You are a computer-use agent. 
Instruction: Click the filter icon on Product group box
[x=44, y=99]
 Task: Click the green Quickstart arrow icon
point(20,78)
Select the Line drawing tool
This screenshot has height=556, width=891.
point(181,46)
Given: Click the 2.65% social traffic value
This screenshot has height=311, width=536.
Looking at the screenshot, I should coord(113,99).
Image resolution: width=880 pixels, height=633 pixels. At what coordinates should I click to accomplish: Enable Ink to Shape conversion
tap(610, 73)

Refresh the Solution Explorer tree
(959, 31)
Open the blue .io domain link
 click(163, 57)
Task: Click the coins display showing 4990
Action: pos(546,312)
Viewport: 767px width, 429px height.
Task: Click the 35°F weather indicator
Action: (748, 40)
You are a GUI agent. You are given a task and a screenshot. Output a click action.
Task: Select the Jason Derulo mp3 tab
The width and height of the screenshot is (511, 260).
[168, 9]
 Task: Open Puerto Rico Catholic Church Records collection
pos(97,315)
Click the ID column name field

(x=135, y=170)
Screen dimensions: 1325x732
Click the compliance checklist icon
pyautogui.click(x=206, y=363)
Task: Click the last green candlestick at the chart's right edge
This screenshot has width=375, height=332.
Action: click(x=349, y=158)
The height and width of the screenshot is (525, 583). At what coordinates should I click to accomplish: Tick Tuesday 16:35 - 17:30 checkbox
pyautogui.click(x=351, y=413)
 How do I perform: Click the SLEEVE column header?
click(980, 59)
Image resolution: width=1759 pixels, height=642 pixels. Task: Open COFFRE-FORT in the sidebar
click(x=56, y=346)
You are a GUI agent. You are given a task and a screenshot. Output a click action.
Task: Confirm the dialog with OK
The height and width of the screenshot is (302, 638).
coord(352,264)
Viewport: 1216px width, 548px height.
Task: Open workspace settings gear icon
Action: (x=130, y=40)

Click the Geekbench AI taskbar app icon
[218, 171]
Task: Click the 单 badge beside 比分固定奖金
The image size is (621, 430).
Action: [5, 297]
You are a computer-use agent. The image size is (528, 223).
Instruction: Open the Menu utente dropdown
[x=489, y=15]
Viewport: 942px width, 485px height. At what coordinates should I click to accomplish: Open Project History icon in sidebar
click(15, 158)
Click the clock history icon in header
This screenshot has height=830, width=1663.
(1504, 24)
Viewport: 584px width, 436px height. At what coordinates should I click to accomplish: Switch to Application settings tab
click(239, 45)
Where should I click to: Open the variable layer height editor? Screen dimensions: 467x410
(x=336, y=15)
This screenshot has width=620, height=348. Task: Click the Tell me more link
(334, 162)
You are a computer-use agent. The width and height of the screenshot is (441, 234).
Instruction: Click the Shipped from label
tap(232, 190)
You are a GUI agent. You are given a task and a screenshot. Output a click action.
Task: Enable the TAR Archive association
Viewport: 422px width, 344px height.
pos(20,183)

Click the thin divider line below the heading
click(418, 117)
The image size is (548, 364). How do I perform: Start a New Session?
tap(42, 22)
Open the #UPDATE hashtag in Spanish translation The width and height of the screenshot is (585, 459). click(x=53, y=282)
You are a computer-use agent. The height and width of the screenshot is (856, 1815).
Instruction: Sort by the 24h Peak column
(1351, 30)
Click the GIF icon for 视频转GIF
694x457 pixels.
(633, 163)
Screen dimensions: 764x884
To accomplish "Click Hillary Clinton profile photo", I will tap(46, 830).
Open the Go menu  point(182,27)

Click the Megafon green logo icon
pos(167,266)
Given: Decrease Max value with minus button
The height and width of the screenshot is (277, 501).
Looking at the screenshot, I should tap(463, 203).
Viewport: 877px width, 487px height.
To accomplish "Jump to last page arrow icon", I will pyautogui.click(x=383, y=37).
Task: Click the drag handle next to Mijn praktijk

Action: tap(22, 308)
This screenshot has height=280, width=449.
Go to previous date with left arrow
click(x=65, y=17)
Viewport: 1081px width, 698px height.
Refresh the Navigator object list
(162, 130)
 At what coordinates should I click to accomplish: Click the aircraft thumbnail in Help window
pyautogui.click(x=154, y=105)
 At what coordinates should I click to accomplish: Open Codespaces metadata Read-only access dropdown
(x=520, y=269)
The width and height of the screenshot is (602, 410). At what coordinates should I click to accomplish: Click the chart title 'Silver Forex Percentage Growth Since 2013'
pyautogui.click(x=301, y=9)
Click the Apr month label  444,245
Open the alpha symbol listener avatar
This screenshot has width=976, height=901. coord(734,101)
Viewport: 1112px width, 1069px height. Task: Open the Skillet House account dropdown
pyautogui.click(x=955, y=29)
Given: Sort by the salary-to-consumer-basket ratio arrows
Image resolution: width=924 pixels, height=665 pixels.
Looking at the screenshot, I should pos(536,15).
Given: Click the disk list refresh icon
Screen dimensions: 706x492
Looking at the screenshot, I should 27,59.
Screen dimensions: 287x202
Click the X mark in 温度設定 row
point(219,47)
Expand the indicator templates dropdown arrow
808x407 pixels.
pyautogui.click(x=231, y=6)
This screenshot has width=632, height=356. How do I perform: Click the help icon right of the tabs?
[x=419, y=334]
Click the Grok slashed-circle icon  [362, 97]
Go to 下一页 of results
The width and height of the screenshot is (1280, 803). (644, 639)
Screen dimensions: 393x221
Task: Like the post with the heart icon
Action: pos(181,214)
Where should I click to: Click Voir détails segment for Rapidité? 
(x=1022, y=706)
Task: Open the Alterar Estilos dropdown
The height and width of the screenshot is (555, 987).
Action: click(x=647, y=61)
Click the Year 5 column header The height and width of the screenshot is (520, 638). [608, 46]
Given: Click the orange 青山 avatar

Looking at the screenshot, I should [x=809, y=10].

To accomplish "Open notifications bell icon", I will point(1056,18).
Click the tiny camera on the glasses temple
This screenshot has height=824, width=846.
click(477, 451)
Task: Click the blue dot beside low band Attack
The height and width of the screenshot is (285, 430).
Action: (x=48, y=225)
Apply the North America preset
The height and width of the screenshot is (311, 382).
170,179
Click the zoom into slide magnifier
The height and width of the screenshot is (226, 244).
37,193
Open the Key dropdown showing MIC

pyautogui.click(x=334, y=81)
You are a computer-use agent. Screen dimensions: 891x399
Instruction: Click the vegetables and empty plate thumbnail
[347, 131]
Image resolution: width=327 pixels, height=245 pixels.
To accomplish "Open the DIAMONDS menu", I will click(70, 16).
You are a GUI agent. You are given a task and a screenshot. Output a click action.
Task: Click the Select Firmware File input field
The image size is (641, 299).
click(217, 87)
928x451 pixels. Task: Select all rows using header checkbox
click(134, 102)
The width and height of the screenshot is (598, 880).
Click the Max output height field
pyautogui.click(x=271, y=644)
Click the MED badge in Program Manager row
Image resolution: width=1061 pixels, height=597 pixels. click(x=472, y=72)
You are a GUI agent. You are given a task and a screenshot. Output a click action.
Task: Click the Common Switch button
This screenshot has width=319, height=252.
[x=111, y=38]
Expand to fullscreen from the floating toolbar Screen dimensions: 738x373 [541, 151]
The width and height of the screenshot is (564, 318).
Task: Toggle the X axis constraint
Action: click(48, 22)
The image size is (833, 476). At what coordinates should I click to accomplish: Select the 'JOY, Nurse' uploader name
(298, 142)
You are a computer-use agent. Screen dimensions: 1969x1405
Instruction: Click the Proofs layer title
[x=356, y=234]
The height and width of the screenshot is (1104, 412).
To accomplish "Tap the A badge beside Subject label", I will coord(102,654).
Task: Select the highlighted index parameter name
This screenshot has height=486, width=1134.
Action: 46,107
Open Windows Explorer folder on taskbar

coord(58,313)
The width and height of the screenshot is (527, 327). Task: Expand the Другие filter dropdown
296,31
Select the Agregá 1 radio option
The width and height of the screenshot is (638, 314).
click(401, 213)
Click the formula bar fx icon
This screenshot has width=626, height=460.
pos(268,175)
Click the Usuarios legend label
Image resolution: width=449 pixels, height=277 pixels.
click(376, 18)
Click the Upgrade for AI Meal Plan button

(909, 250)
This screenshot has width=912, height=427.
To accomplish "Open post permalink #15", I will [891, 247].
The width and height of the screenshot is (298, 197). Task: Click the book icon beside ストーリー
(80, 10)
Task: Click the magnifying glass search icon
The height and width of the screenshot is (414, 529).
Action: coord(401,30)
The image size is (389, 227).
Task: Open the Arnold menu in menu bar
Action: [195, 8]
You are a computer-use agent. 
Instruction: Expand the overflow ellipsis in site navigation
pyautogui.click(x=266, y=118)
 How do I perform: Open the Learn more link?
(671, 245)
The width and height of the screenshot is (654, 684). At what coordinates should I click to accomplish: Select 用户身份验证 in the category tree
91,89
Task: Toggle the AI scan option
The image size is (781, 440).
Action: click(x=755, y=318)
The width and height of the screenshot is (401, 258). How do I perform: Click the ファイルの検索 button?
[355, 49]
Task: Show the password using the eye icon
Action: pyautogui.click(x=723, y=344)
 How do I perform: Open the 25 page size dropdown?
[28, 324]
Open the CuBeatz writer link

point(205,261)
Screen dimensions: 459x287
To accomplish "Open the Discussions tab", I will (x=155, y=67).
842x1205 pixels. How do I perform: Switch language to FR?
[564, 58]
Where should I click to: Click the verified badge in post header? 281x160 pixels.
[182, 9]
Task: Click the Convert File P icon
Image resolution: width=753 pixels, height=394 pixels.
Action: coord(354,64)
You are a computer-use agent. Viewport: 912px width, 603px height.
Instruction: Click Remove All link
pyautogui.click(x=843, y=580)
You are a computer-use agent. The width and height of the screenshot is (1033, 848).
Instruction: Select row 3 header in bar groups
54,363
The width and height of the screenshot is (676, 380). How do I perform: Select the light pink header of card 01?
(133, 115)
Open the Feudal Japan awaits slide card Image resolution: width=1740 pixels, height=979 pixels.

----

## How to complete this task
Would you filter the records and copy out each line containing "last"?

## Reply
Task: Click the last green candlestick at the chart's right edge
To accomplish "Jump to last page arrow icon", I will pyautogui.click(x=383, y=37).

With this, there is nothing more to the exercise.